MSU's Izzo tired of turnovers: 'I can't live with it'
East Lansing – Michigan State had 21 turnovers Tuesday, and got its doors blown off by Michigan.
Michigan State had 21 turnovers Saturday, and steamrolled Iowa.
Welcome to life in the Big Ten, circa 2016-17, where up is down and down is up, and two plus two doesn't seem to equal four.
"I can't live with it," Izzo said. "You don't win big games ... you can't win against real good teams, you can't win in the Big Ten tournament, you can't win in the NCAA Tournament turning the ball over 21 times.
"You just watched the Super Bowl. It doesn't change in any sport.
"That's like six interceptions in football."
The Spartans had 13 of those turnovers in the first half, a reason the Hawkeyes had a one-point lead despite some awful shooting.
Michigan State played decent defense in that first half, but Iowa missed a plethora of open looks, as well.
More concerning, most of the turnovers, at least early, were unforced.
"I think they were, for sure," freshman Miles Bridges said. "We were just stepping out of bounds, just passing it right to the other team.
"We just gotta stop trying to make home-run plays."
Six Spartans had at least two turnovers, with senior Eron Harris turning it over five times.
Iowa's defense seemed to confuse Michigan State at times in the first half, when at one point the Spartans turned it over on three consecutive possessions. Again, though, it was mostly Michigan State's doing.
And it left Izzo befuddled.
"I hate to say it, but it's gonna come down to, turn the ball over in practice and it's gonna get drastic," Izzo said. "We're not valuing the ball. That should all fall on me. That is one you should get on me about.
"And the harder you get on me, the harder I'm gonna get on them, and we're gonna get it straightened out.
"It's frustrating. I shouldn't let it ruin a good day ... that's disturbing."
Michigan coach John Beilein always likes to say the goal should be to limit yourself to 10 turnovers or fewer.
Michigan State has yet to be in single-digits this season. The 21 the last two games are season highs. The previous high was 20, in the second game of the season.
While Izzo is falling on that sword, he shouldn't, his players say.
"He's really been harping on the turnovers, but he can't harp as much as he has been. It's just on us," Bridges said. "We just need to handle that ourselves."
Michigan State (15-10, 7-5), at minus-3.2, has the second-worst turnover margin in the Big Ten, ahead of only Indiana, which lost to Michigan on Sunday.
Bridges played 37 minutes in the win over Iowa, and it seemed to show in the second half.
"We played him too many minutes," Izzo said. "I'm gonna crucify myself up here. That's a poor job on my part.
"I thought he looked tired the second half."
There's certainly the fear of wearing him down, especially leading up to crunch time and the Big Ten tournament, with the Spartans on the NCAA Tournament bubble.

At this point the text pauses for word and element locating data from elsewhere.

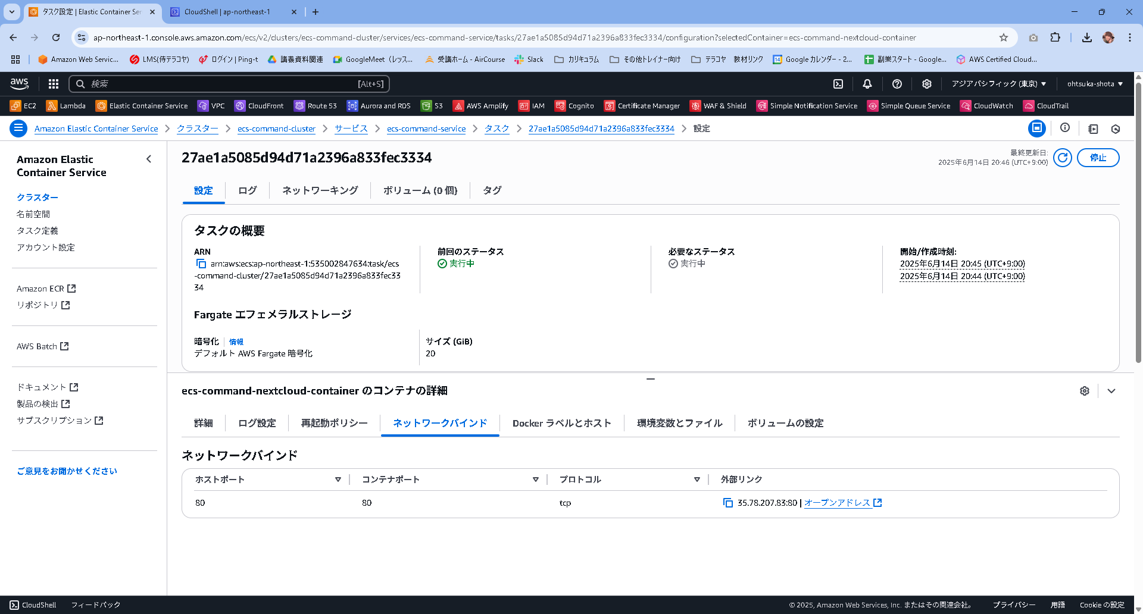This screenshot has width=1143, height=614.
Task: Refresh the task details
Action: 1063,158
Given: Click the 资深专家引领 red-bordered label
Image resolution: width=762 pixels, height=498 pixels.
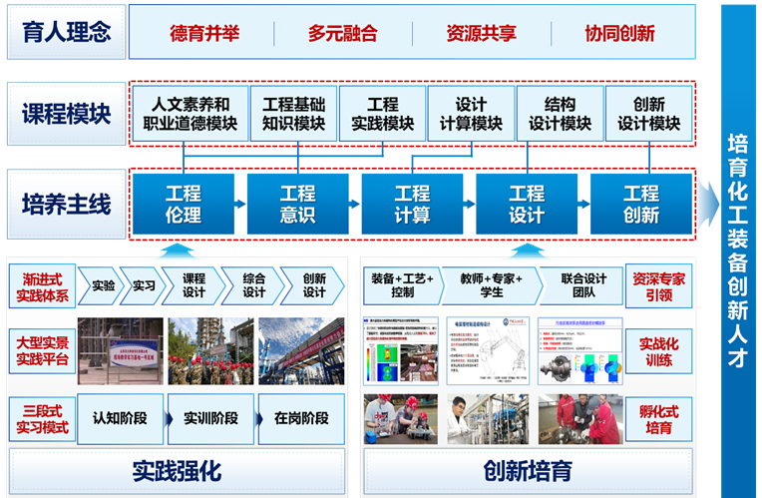Looking at the screenshot, I should coord(659,286).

Bridges finished with a game-high 16 points on 50-percent shooting, and had 11 rebounds and four blocks. He had just one of Michigan State's 21 turnovers.
Twelve of his points came in the first half.
"We gotta do a better job with him," Izzo said. "We gotta get him more rest than that.
"That was not good coaching."
For the season, Bridges has averaged 32 minutes.
Saturday was a banner night for the freshmen, who've had great ups and some disappointing downs along the way this season.
Nick Ward had a rough time against Michigan, so Izzo decided to have him come off the bench against Iowa.
It seemed to work, as Ward scored 14 on 5-for-6 shooting.
"I thought Nick was as dialed in as he was all year," said Izzo, noting that even when Ward went to the bench in the first half after picking up his second foul, he still saw the focus. "He knew what he was doing on everything, he stayed right with the game.
"Maybe it was the haircut, I don't know."
Ward had been sporting a mop-top, but got a buzzcut before the Iowa game, with some slick lines carved in to spice it up.